His hand on the handle,
He shows off his bare arm
With its red curly hairs,
And he serves up a Guinness
Or a white beer with a particular taste.
(From Pataquès, translated by Julia Simms Holderness)
Blurred
Childhood, the limits of the world
Unknown:
Thinking that you can walk on water,
That all you need to fly is a jet-propulsion bike,
Mistaking the roof of the Michelin factory
For a mammoth sled,
Believing cats can scratch you
With their pointy whiskers.
(From Vélo vole, translated by Julia Simms Holderness)
Baby Teeth
my baby teeth are wobbling
I pull them out one by one
in front of the mirror
happy to hold them in my hand
then I place them my pride
in an old glass medicine bottle with a rubber stopper
you never know
they might come in handy later on for my dentures
(From Vélo vole, translated by Julia Simms Holderness)
Elementary
My aunt likes showers
and deplores baths:
she keeps on saying, “you’re simmering in your own slime.”
As for me, slime or no, I love
the bubbles from the blue plastic dolphin with the holes plunging in the water
and I adore the foamy, white, perfumed stalactites
clinging to each of my breasts.
(From Vélo vole, translated by Julia Simms Holderness)
Glowing Night
In the train my ten-year-old boyfriend (or maybe I should say that I am his girlfriend
of the same age) sways back and forth.
The compartment: it’s late, we’re a group of six kids, and after a few songs we wind up
shutting our eyes—everyone but me, anyway—I keep mine open:
of course my boyfriend is sitting across from me.
His head bowed, he drowses
in the gorgeous glow of the lights from the little stations we pass—
it flickers across his face, his hair, his shirt,
all asleep,
sitting there,
a gift for me,
and the night.
(From Vélo vole, translated by Julia Simms Holderness)
Cinema
When you come out of the Rexy,
Everything sounds louder.
It’s very dark in the Rue Marivaux.
The streetlights
Are streaming with rain.
The lava pavement is a second sky
With its yellow reflections.
I return to darkness, alone (or might as well be),
Heading straight (as it were)
Along the ever-twisting sidewalks.
My click-clacking walk takes me
To the Rue Hippolyte-Gomot;
I’m a cowgirl, a gun moll, a lady detective.
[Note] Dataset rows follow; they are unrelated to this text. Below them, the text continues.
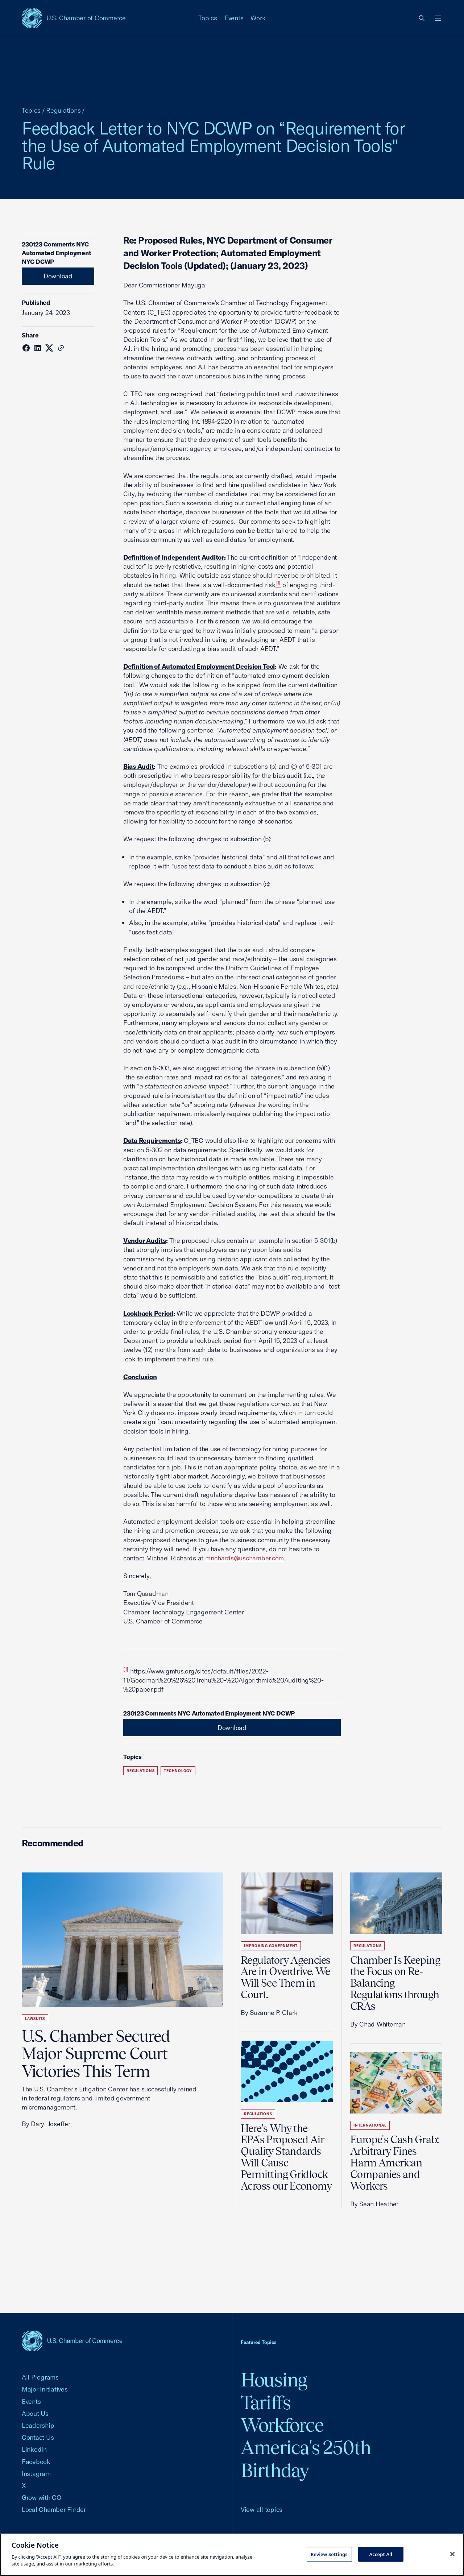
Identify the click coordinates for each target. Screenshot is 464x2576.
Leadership (38, 2425)
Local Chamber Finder (54, 2509)
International (369, 2125)
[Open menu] (438, 18)
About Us (35, 2413)
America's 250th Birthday (306, 2458)
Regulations (63, 110)
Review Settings (329, 2554)
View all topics (261, 2509)
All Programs (40, 2377)
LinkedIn (34, 2449)
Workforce (282, 2425)
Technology (178, 1770)
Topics (207, 18)
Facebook (36, 2461)
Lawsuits (35, 2018)
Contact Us (38, 2437)
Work (257, 18)
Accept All (380, 2554)
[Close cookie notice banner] (452, 2554)
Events (234, 18)
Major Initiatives (45, 2389)
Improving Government (271, 1946)
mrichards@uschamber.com (244, 1558)
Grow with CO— (45, 2497)
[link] (422, 18)
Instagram (36, 2473)
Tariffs (266, 2403)
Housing (274, 2380)
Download (58, 276)
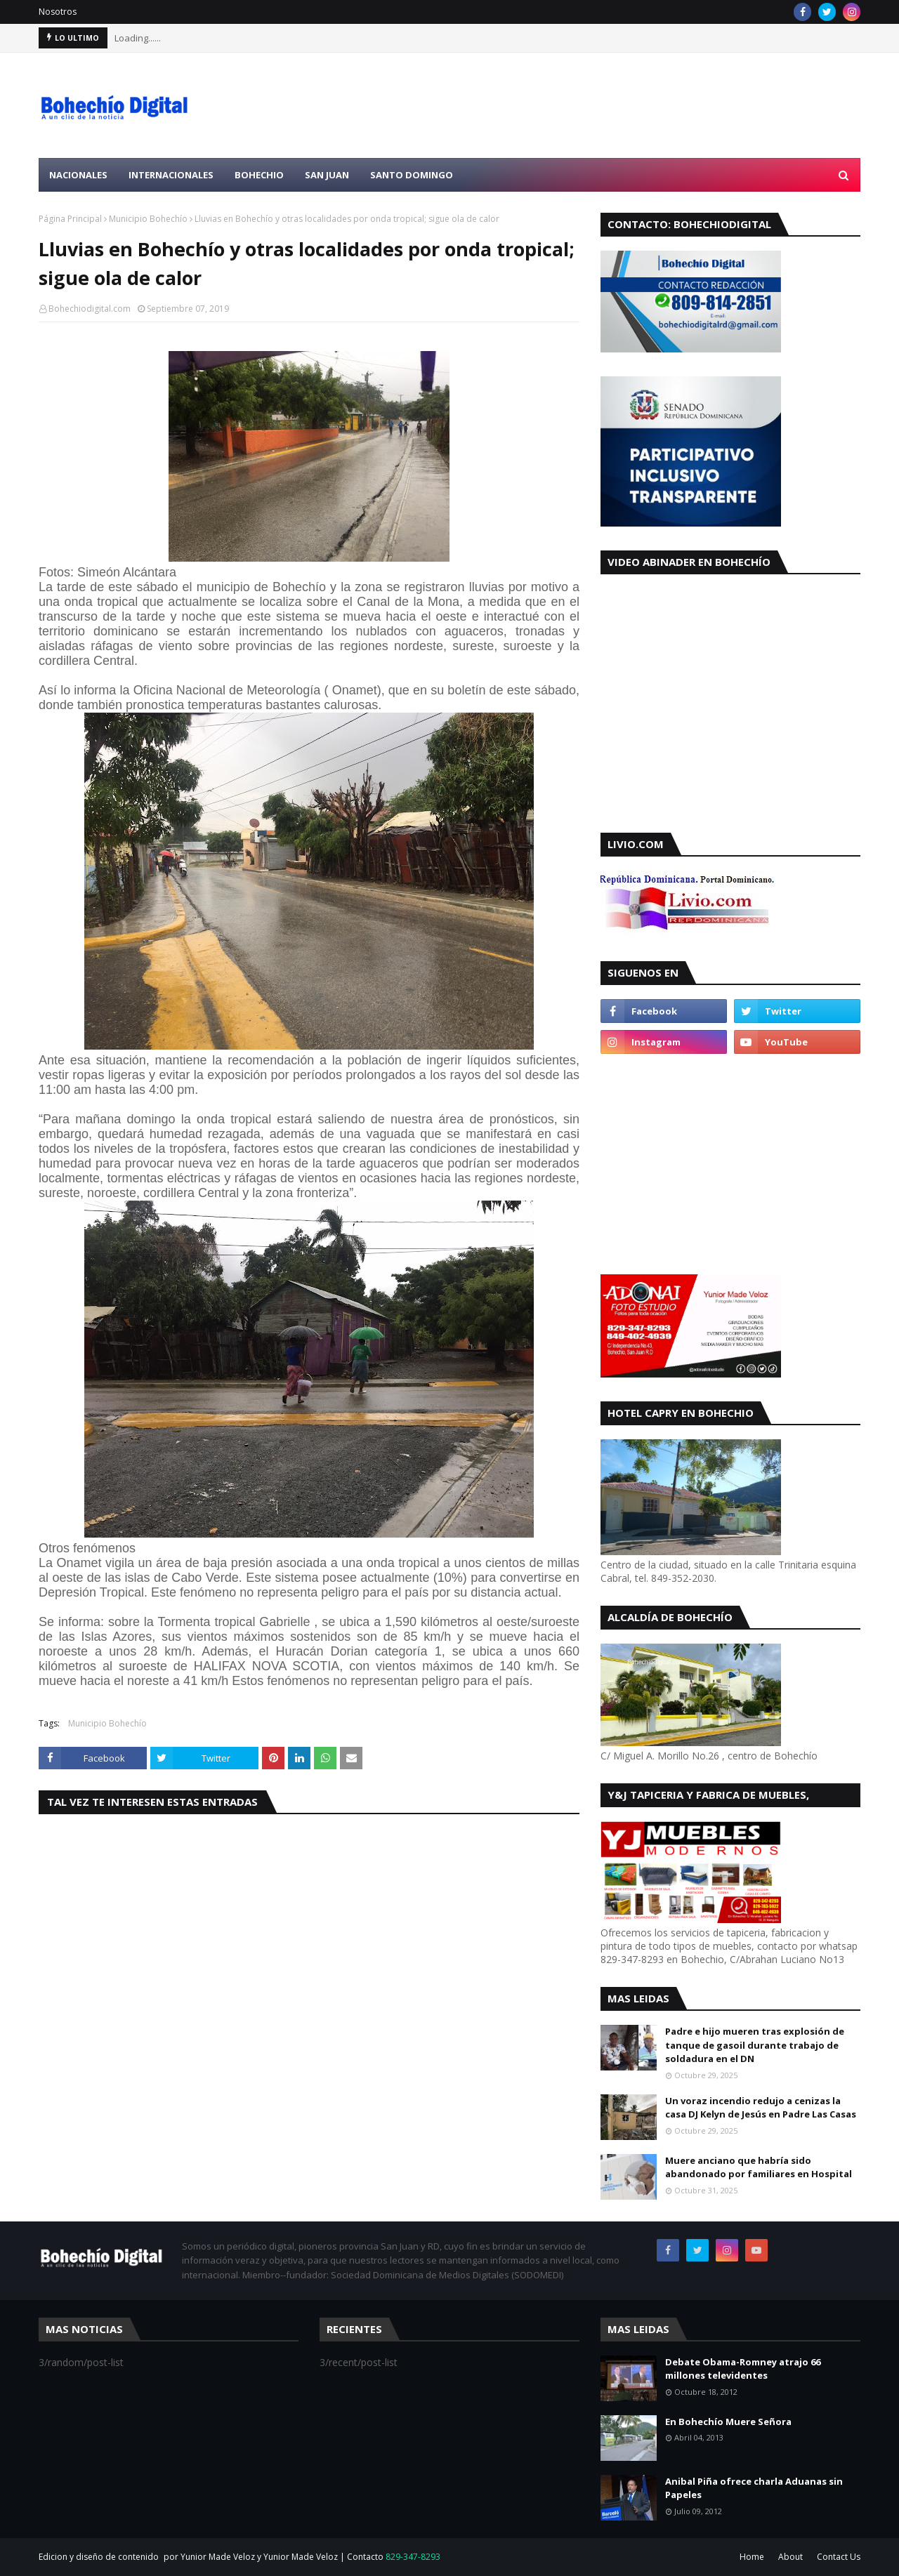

With all these shuttered houses
A setting of black stone,
The phantom city
Suggests a suspense novel,
A movie adaptation
With surround stereo sound.
(From Vélo vole, translated by Julia Simms Holderness)
Bad Rush
an accident someone dies
for no reason it’s not that
people die for a reason
when they’re sick but still
if he hadn’t taken
that road at that time
no one wants to
believe that this is a done deal
oh, if you could only rewind the
movie or better yet turn
it back two full hours
all the actors say
you’ll cut it before the stunt
but the film editor
does
not
want
to
listen
(From Vélo vole, translated by Julia Simms Holderness)
Hug
I come home
to the plain little town where I grew up,
a mountain town
with lava
and covered walkways.
I come home sort of by accident.
Everything in these streets, every bit of the sidewalk, is in my face.
I know every step, every paving stone, every gap in the shutters by heart, and each detail rushes before my eyes.
It feels like I’m walking inside a movie, it’s so weird.
I just wanted to say hello again to this place.
But how to do it?
I know how to give people a hug,
But how can I hug a whole city and take it in my arms?